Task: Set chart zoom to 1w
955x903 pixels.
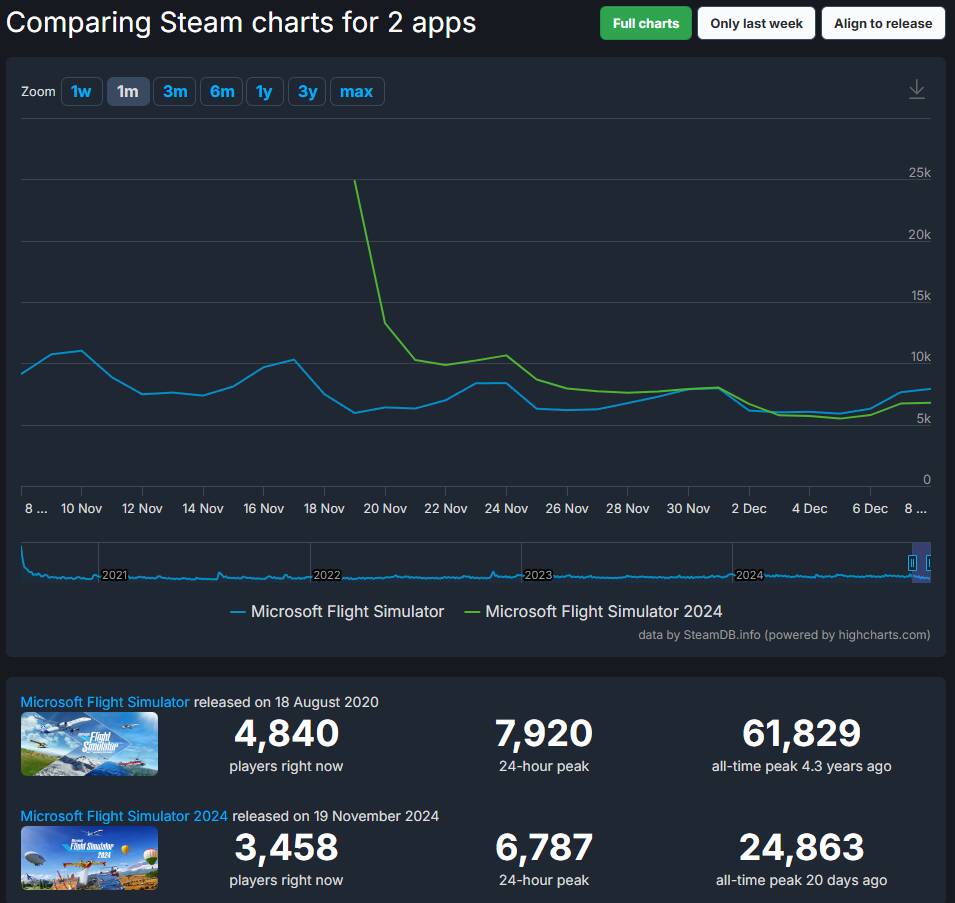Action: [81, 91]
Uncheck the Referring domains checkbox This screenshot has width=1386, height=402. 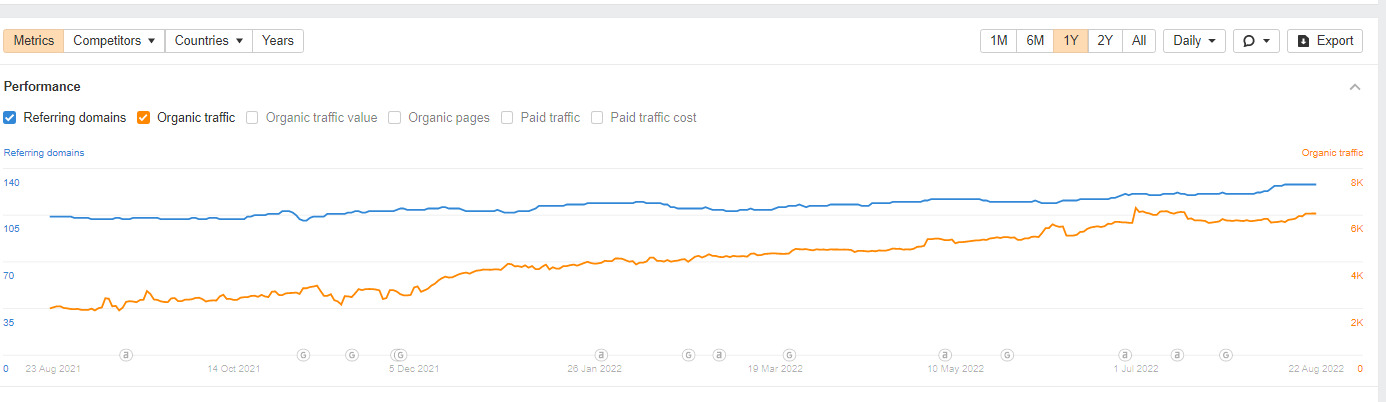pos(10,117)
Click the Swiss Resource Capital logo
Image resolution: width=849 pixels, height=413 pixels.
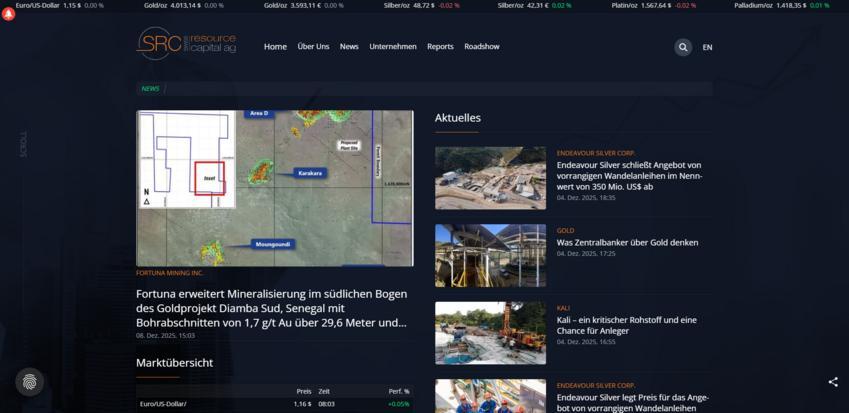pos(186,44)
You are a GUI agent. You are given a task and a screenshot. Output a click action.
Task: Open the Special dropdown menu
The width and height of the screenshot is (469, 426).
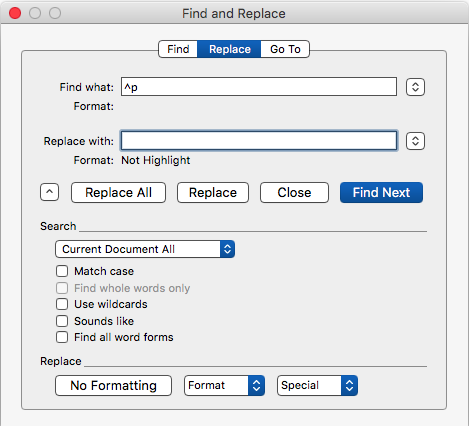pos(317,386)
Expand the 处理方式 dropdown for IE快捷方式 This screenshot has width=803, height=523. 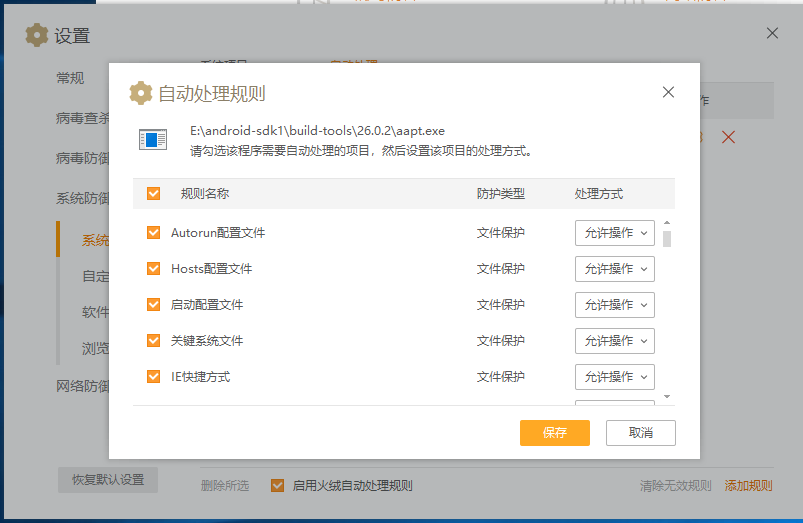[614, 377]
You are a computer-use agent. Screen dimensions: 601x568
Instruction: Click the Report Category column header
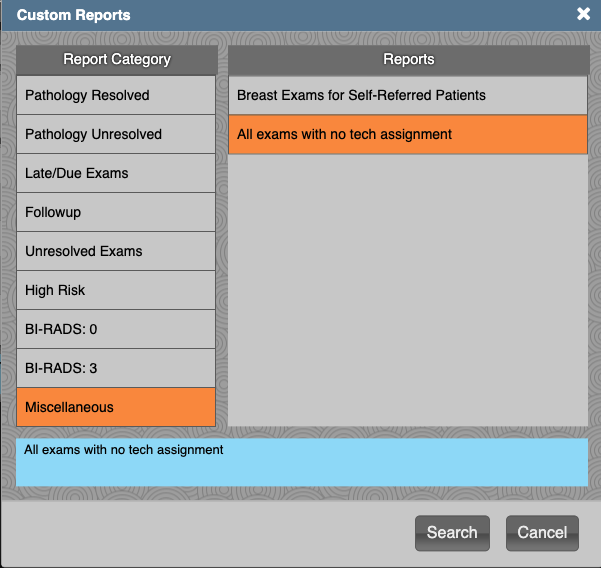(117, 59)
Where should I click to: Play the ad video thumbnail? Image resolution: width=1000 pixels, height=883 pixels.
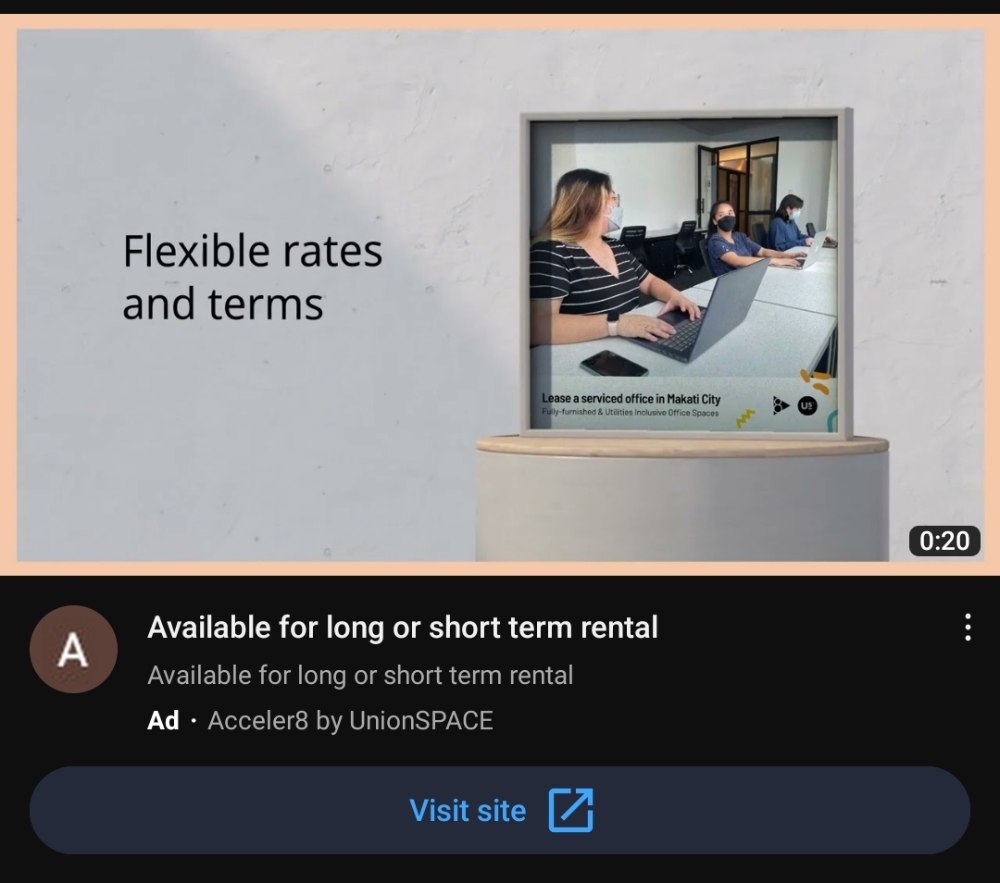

> Goal of the exercise: Report every line of the records that contains the word "agent".

> Solved exercise:
You are a GUI agent. You are given a task and a screenshot. Output a click action.
You are a computer-use agent. Screen dimensions: 601x568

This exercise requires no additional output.